Legitnya Jenang Grendul di Bulan Puasa  

TEMPO/ Amston Probel
TEMPO/ Amston Probel

TEMPO.CO, Banyuwangi - Wiwit Sungkono menata seratus gelas plastik di atas meja kayu. Gelas plastik itu berisi bubur cokelat dengan bulatan-bulatan sebesar telur puyuh. Setengah jam kemudian, seluruh takjil sudah tertata rapi. Wiwit duduk manis menunggu pembeli.

Bubur cokelat yang dijual Wiwit itu adalah jenang grendul. Meski daerah lain juga mengenal jenang ini, tapi di Banyuwangi, Jawa Timur, grendul hanya muncul saat bulan Ramadan saja. "Di luar bulan puasa tidak ada yang jual," kata perempuan yang memiliki usaha kuliner rumahan ini, Selasa, 16 Juli 2013.

Wiwit membuka lapaknya di pasar takjil tradisional yang terletak di Jalan Brigjen Katamso atau sebelah utara gedung Dewan Perwakilan Rakyat Daerah Banyuwangi. Jenang grendul dijual hampir seluruh pedagang di pasar itu. Namun, jenang milik Wiwit lebih istimewa. Selain rasanya lebih enak, tampilannya juga lebih cokelat dan kental.

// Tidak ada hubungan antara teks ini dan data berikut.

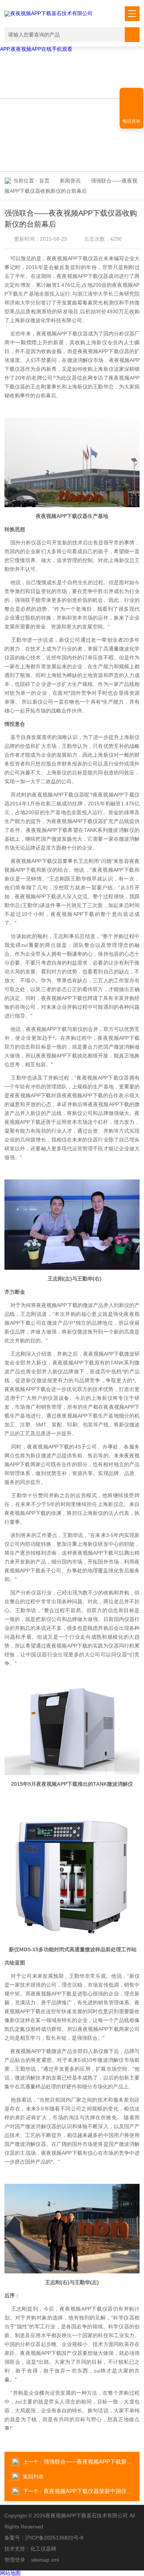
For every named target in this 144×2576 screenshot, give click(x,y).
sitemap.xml (45, 2560)
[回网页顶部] (131, 95)
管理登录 (14, 2560)
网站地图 (10, 2573)
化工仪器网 (43, 2549)
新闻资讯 (70, 181)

Disebut jenang grendul karena terdapat bulatan-bulatan yang teksturnya kenyal. Bahan utama jenang ini terbuat dari tepung ketan. Menurut Wiwit, cara membuat jenang ini cukup mudah. Mula-mula tepung diberi air secukupnya kemudian digulung menjadi bulatan-bulatan kecil.

Setelah itu, bulatan-bulatan ketan dimasukkan ke dalam gula merah yang lebih dulu dicairkan. Adonan ini dipanaskan lagi hingga mendidih dan kental. Cara mengkonsumsinya, jenang disiram dengan santan.

Setiap hari, Wiwit mengolah lima kilogram tepung ketan. Adonan ini menjadi seratus gelas jenang. Takjil ini ternyata cukup digemari pembeli dan selalu ludes terjual. Harganya cukup murah, hanya Rp 3.000 per gelas. "Lumayan hasilnya untuk Lebaran," kata dia.

Budiyanto, salah satu pembeli jenang grendul, mengatakan suka menyantap makanan ini untuk berbuka puasa. Selain rasanya yang legit, jenang grendul juga mengenyangkan. "Apalagi cuma ada setahun sekali," kata dia.